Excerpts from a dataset
--- START ---
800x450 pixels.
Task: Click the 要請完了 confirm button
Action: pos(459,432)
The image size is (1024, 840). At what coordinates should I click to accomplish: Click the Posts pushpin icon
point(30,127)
--- END ---
▶ **EXERCISE DESCRIPTION**:
The answer should consist only of the lines from the one with "The image size" to the final line of the records above, retyped word for word.

▶ **ANSWER SECTION**:
The image size is (1024, 840). At what coordinates should I click to accomplish: Click the Posts pushpin icon
point(30,127)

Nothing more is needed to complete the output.